Case in point: Barnes & Noble--the nation's largest bookseller with about one-quarter of the retail book market--could make a bid to buy its closest brick-and-mortar rival, Borders Group, which is right behind Amazon.com WITH 15% market share. Amazon has arguably saved an otherwise flat $15 billion consumer book business. A prolonged economic downturn will hasten this structural transformation in many industries.

Fast-forward: Amazon's premium shipping, reliability, aggressive recommendations network and competitive pricing provide a virtual retail model. Creating temporary cost savings through mergers is only a short-term solution in the digital market.

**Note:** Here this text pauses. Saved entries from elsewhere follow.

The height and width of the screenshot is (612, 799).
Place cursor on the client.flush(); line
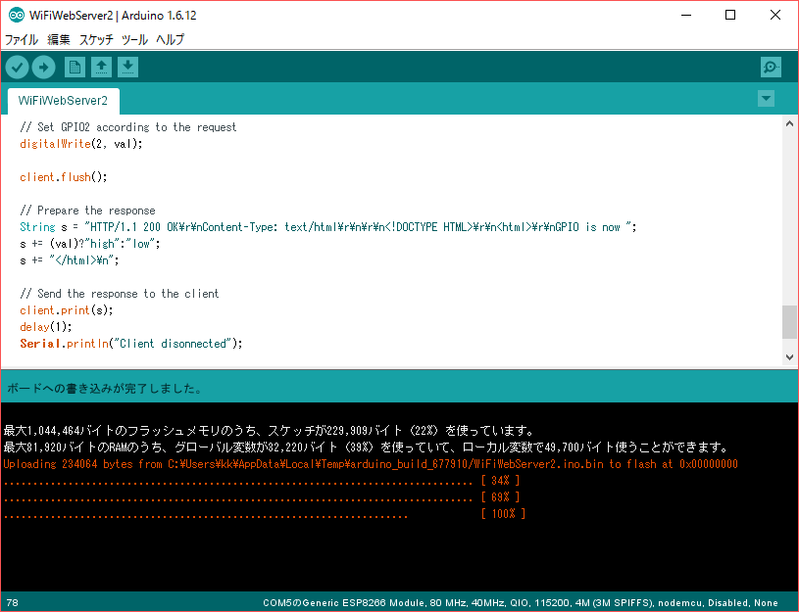pyautogui.click(x=63, y=177)
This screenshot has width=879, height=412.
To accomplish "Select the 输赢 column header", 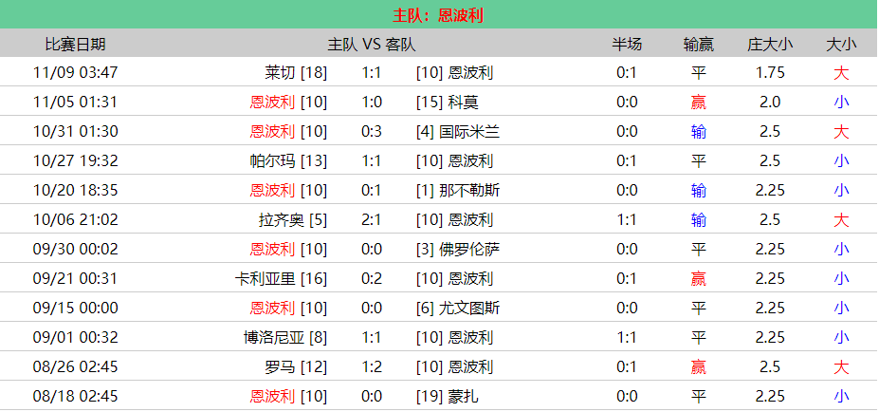I will click(x=699, y=44).
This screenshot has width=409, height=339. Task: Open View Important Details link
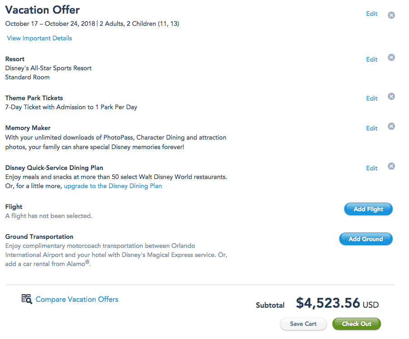click(x=39, y=38)
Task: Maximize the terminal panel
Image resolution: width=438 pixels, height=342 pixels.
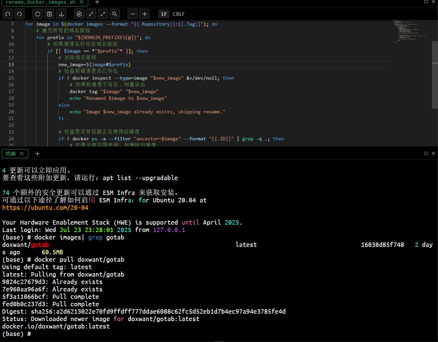Action: (426, 153)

The powerful virtual economics will change the way federal regulators view potential anti-trust issues.

Case in point: Now that broadcast and cable networks have settled into ad-supported online content download model, they are defending their penetrable walled gardens. Their branded sites, led by Hulu.com, provide thriving alternatives to individual paid iTunes downloads. But traditional media is a long way from making up new digital revenues that are lost from their legacy businesses. Their legal tangles with online services such as YouTube--and WITH ADD Redlasso, which dabble in unauthorized search, CLIPS and posts of network online fare, will continue.

Fast-forward: One approach to distinguishing themselves is with compelling original Web content. In fact, creative storytelling tailored for short-attention content-grabbing consumers is the next killer application, according to Michael Eisner, former Disney chief and now CEO of Tornante Co., which owns Vuguru, a digital content company. Companies that provide a revenue-sharing, accessible platform for new creative talent and more structured storytelling (however brief) will have a competitive edge. The willingness of digital consumers and advertisers to stick with an ad-supported good story--whether 90-second or 30-minutes long--has barely been tested.

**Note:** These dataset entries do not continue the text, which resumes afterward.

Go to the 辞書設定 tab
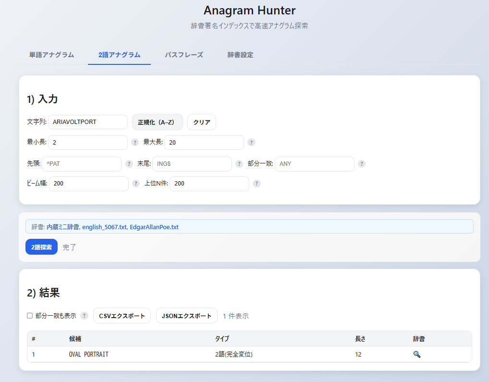tap(240, 55)
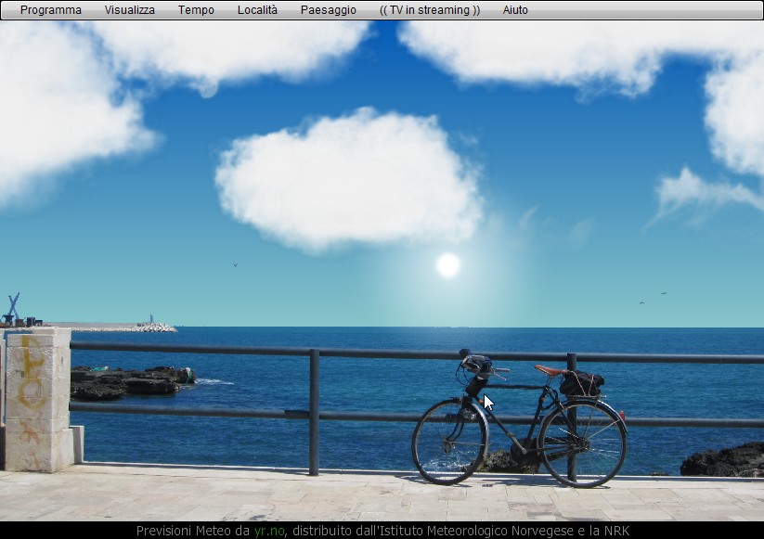Click the brown bicycle saddle
Viewport: 764px width, 539px height.
coord(550,369)
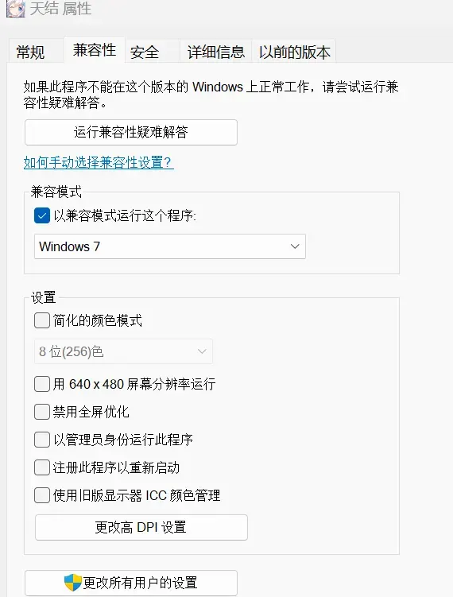453x597 pixels.
Task: Select the 兼容性 tab
Action: click(95, 50)
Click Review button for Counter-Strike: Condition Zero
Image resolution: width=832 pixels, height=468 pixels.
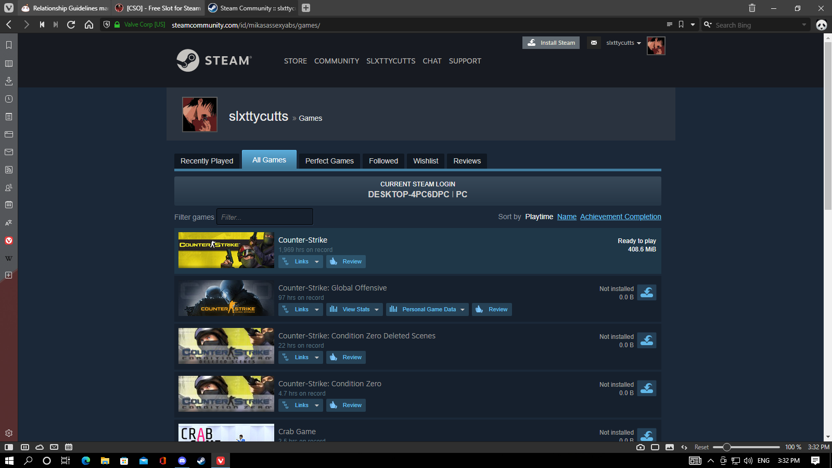tap(346, 405)
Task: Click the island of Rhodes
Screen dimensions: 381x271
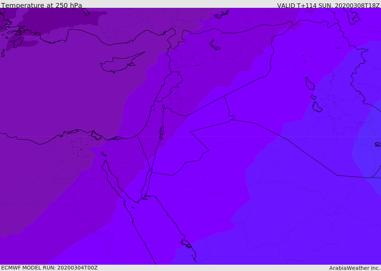Action: tap(17, 42)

Case in point: Microsoft Corp.'s Live Search rebates to consumers who buy advertisers' products online may look like a desperate counter to Google's search dominance. But it embraces personal relevance and economics. Product rebates of 2% to 30% become PayPal accounts or in-mail rebates of $5 or more on which Microsoft breaks even. Online merchants signed on include eBay, Barnes & Noble, Overstock, Sears, Circuit City, Home Depot and Zappos.

Fast-Forward: Although other online retailers and e-commerce brokers use this technique, it has much broader implications for interactive ads. Electronic coupon codes and other evolving virtual promotions will be integrated with more creativity and less intrusion in targeted socializing, searches, location-based activities and communications.

Clearly, some of the good news we seek--in light of a forecast $150 barrel of oil this year--is ours for the making, given our new digital options and good old human ingenuity. The latter deserves some reflection amid the joys of Memorial Day Weekend: family barbecues, nature hikes, reading books--and anything else that isn't digitally connected.